- [Problem]
Keyword search on "click": report each line of the records that contains it.

- [Data for processing]
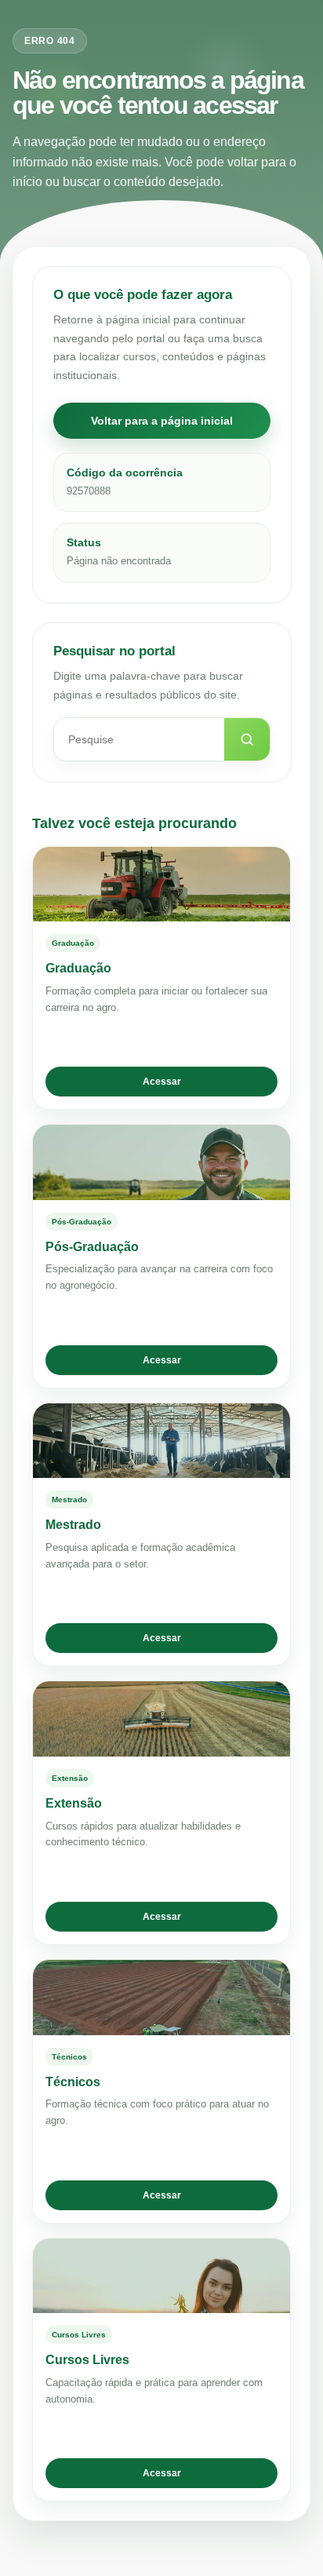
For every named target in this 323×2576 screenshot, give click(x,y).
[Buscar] (247, 739)
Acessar (162, 1081)
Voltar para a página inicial (162, 420)
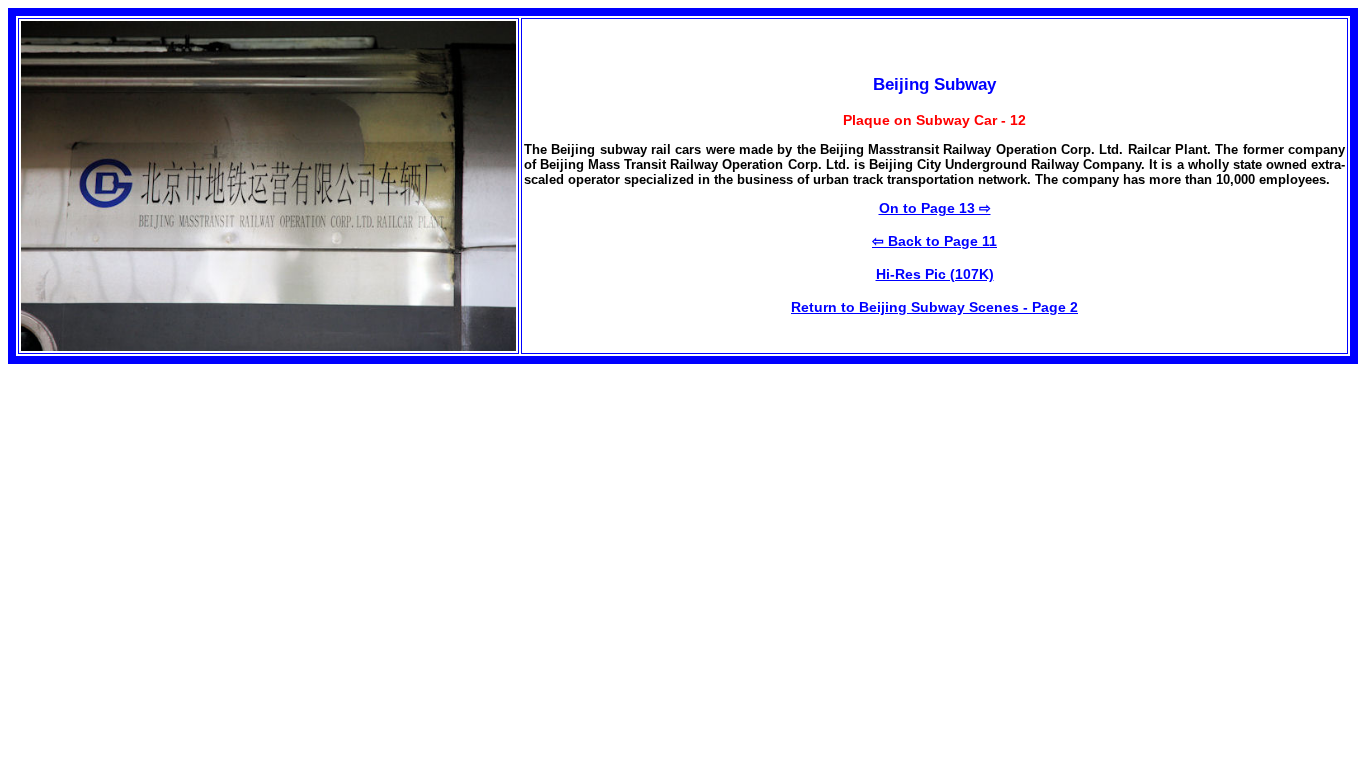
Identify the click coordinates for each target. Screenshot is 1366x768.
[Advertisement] (176, 504)
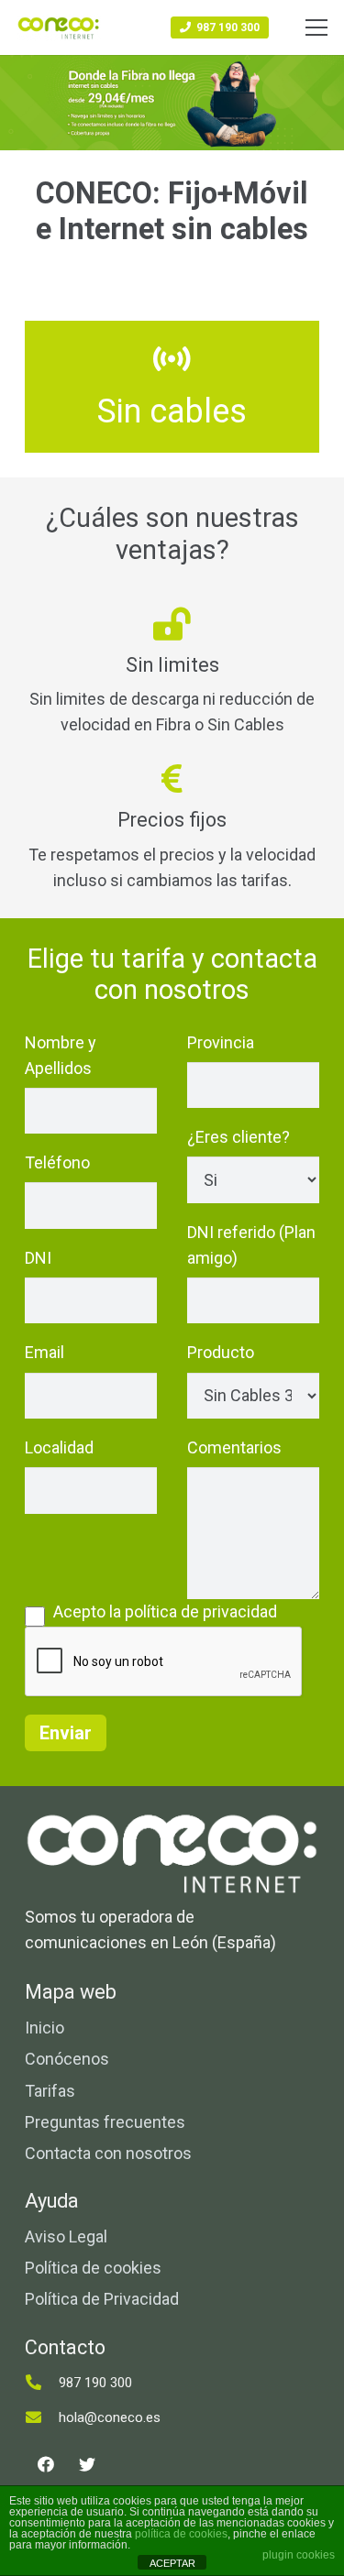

- [Answer to this task]
For every named target in this 323×2576 screenshot, give click(x,y).
Identify the click coordinates for each target. Screenshot is 1366x768.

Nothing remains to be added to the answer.